- _Exercise goal_
Pull every line holding the word "computer" from the data below and copy it.

- _Exercise input_
_ _ _ _ _ _ _
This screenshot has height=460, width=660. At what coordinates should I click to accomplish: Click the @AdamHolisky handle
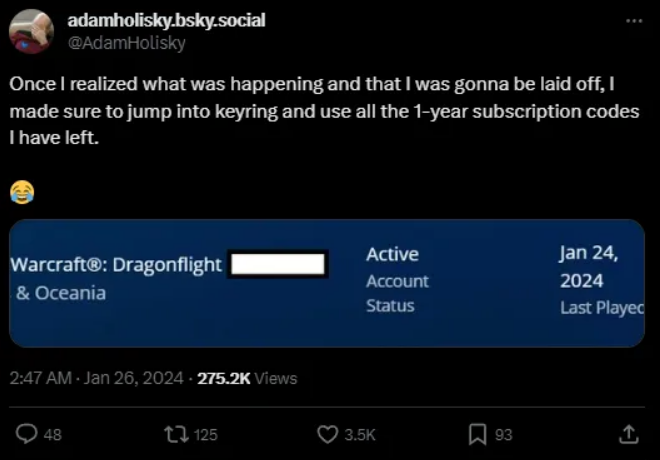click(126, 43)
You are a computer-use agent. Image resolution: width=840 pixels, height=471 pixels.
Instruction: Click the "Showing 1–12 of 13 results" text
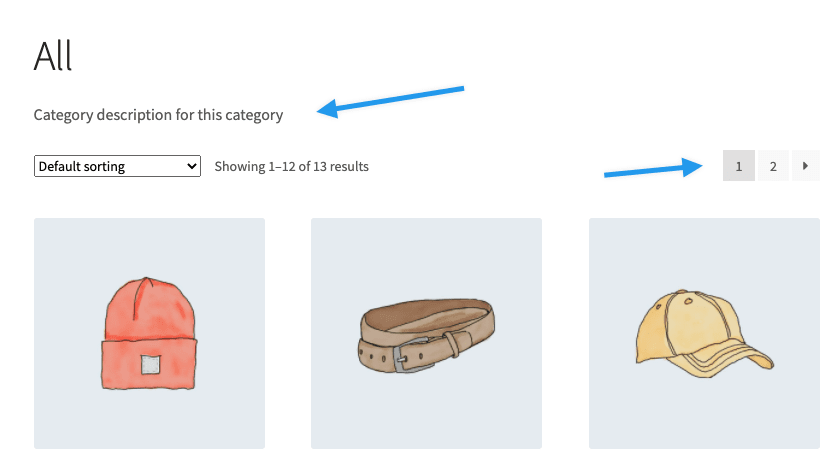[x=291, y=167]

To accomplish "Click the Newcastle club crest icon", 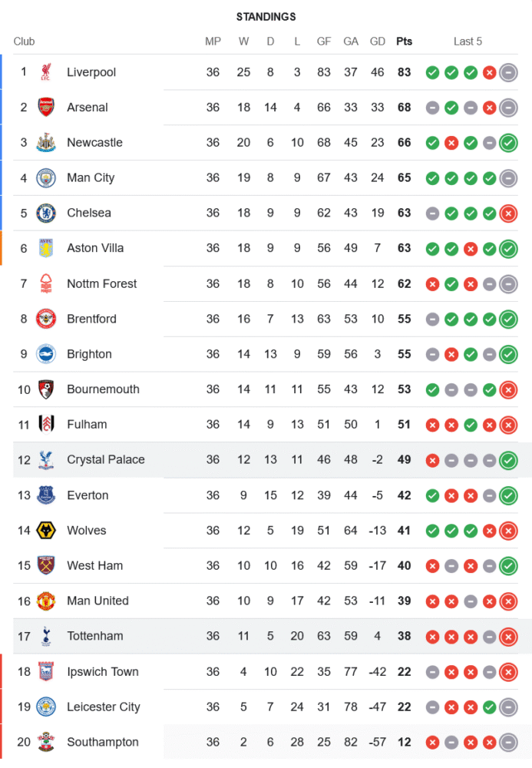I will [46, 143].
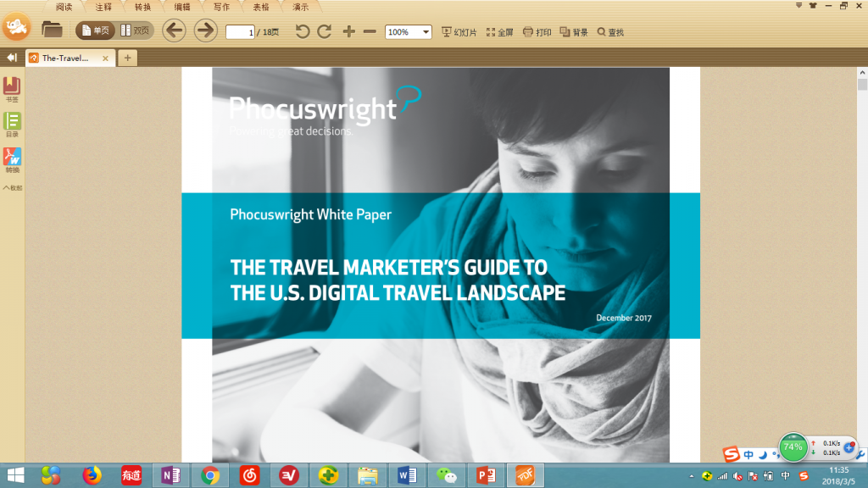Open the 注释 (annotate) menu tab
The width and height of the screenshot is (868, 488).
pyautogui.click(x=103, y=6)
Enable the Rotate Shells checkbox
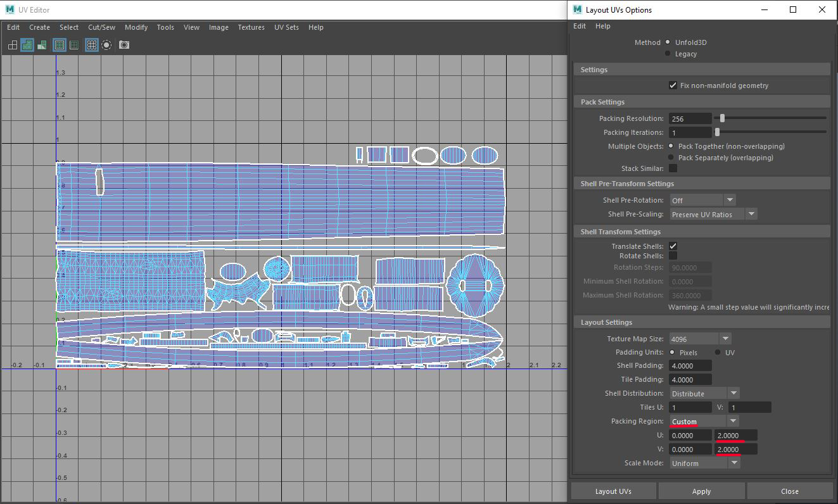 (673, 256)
_ _ _ _ _ _ _
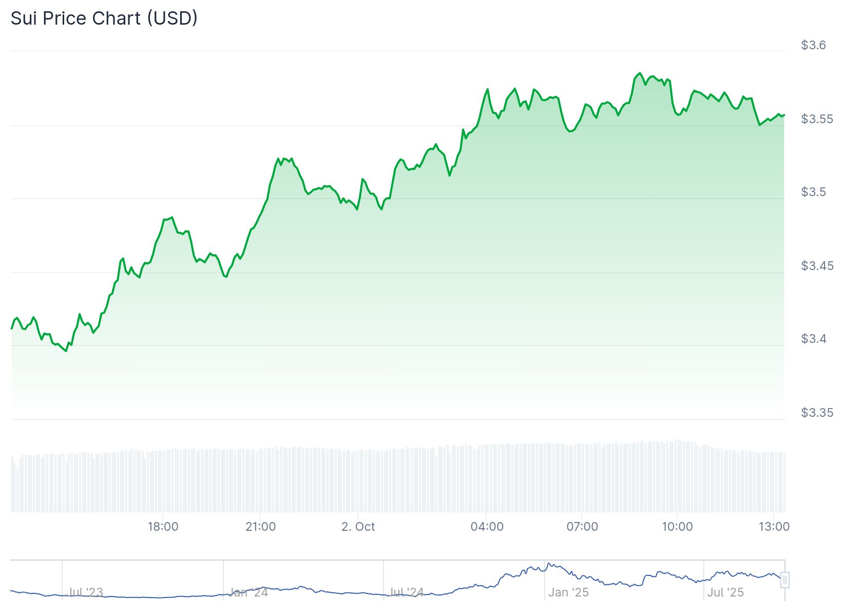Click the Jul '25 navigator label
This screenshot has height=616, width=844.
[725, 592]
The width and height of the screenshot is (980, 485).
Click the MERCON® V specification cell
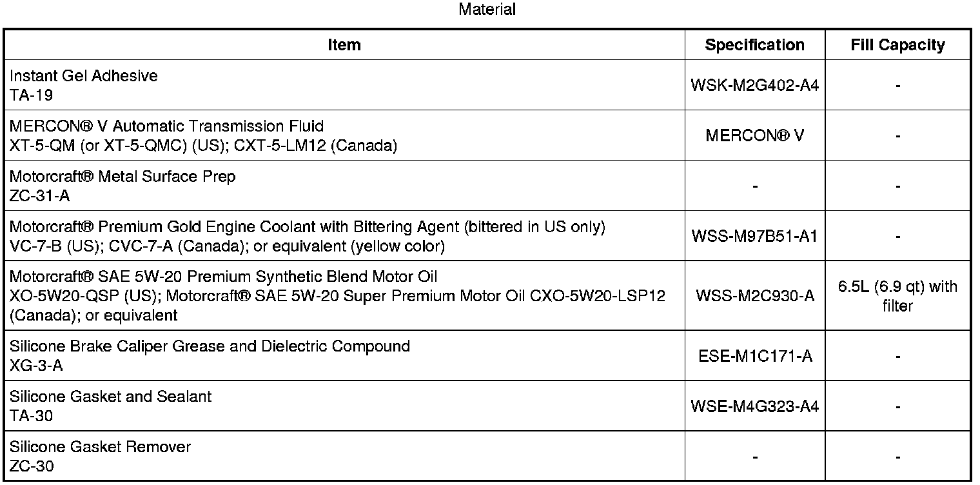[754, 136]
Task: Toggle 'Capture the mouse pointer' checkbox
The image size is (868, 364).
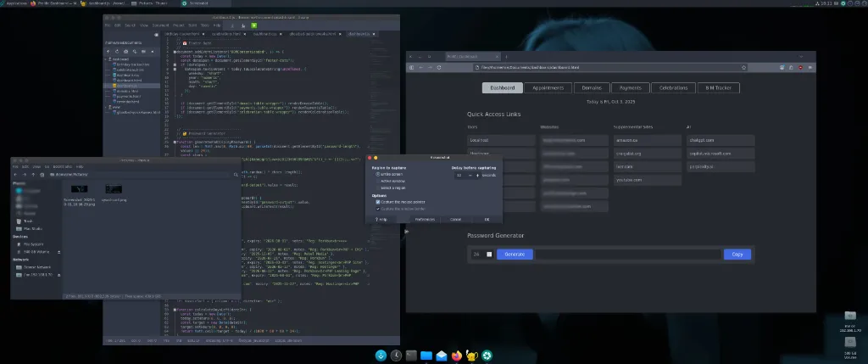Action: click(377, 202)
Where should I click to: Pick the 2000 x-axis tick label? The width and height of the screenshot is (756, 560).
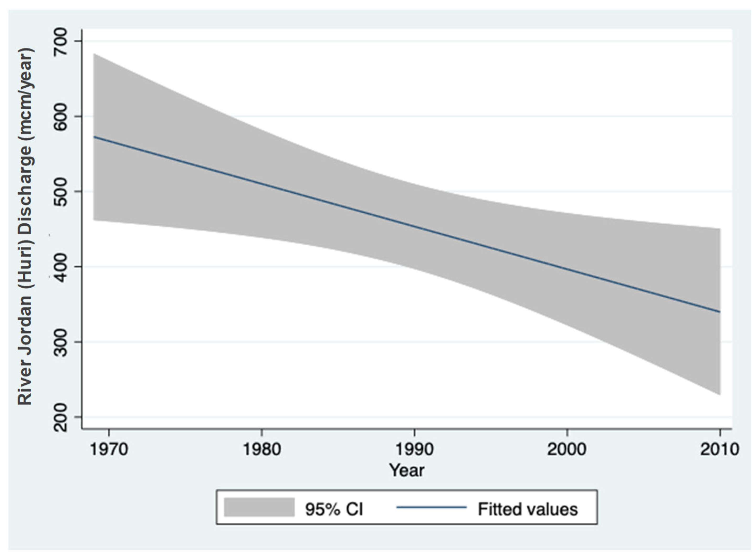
_ _ _ _ _ _ _
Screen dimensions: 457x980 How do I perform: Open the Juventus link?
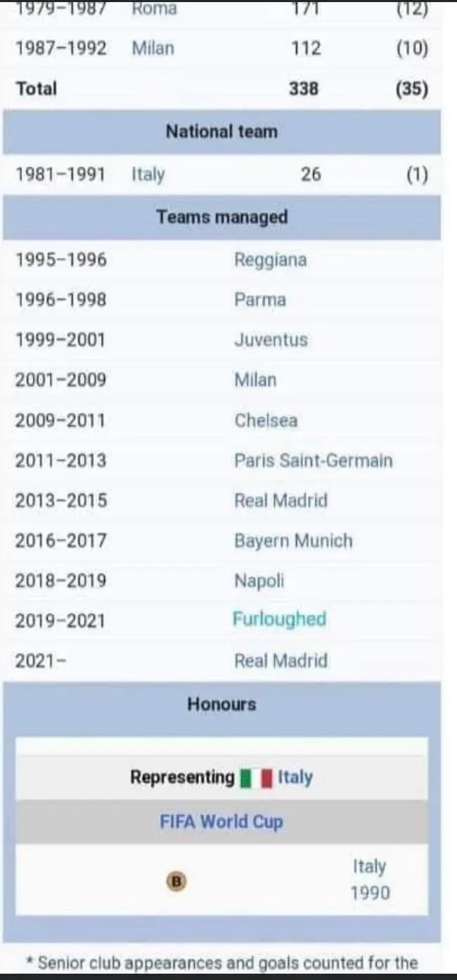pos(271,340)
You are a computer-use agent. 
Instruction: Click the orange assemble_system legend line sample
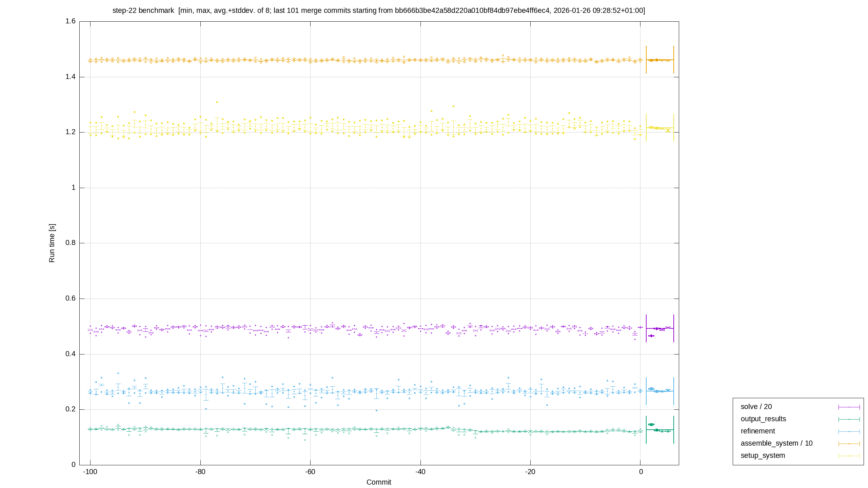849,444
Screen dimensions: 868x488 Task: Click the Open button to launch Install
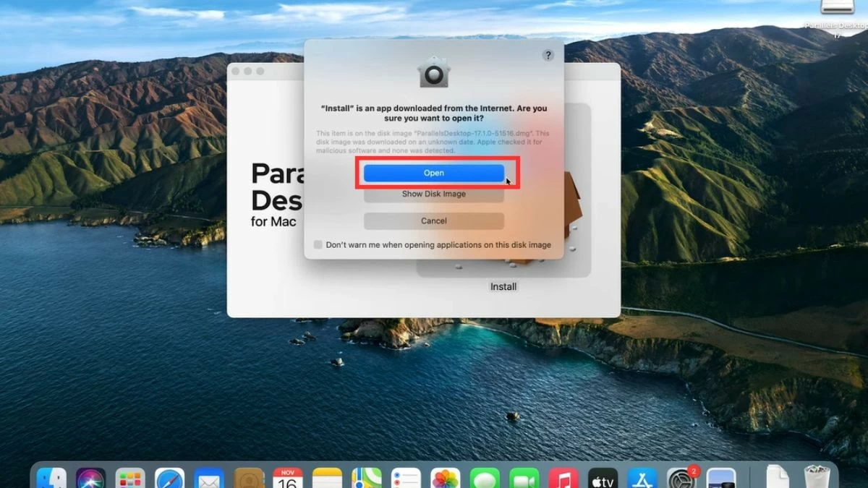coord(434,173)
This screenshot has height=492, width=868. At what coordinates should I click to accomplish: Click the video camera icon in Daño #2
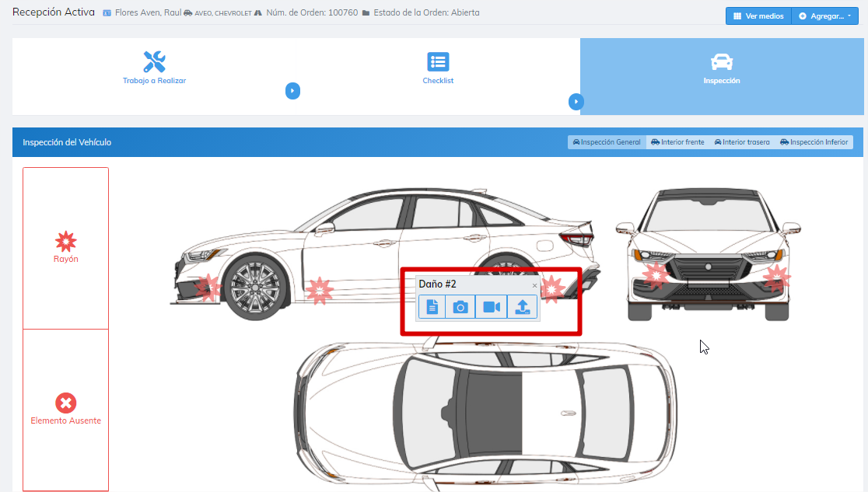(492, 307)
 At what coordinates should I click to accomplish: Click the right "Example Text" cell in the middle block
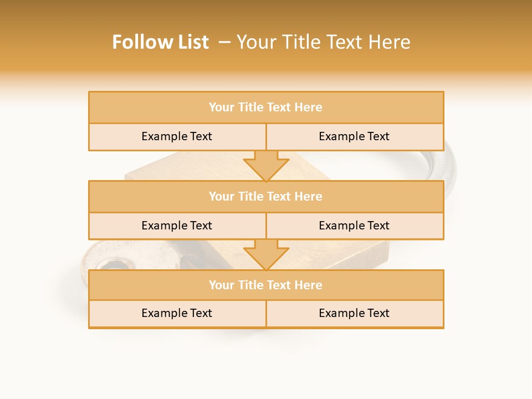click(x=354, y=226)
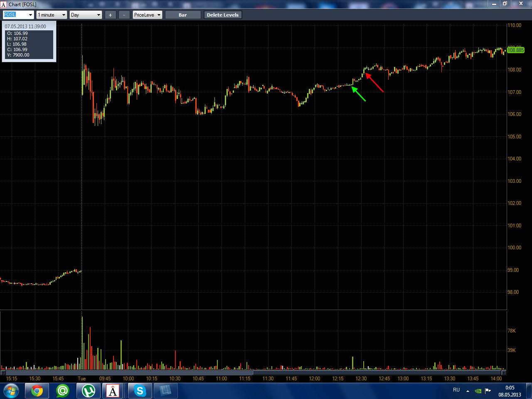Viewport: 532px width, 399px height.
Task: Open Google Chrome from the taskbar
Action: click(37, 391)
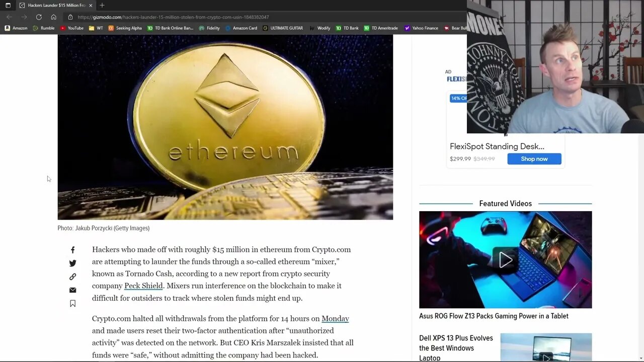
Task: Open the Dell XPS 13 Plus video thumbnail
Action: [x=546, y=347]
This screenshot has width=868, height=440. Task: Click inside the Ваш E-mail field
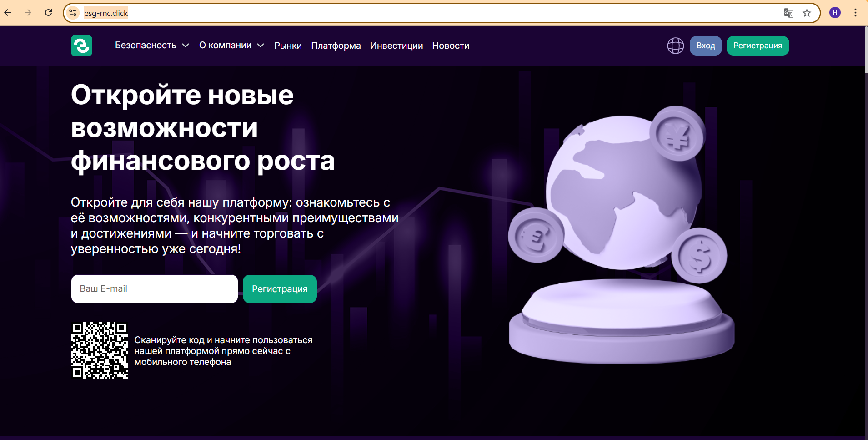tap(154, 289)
_ _ _ _ _ _ _
- _Reply_
You are a computer-use agent. Image resolution: width=840 pixels, height=471 pixels.
You are a computer-use agent. 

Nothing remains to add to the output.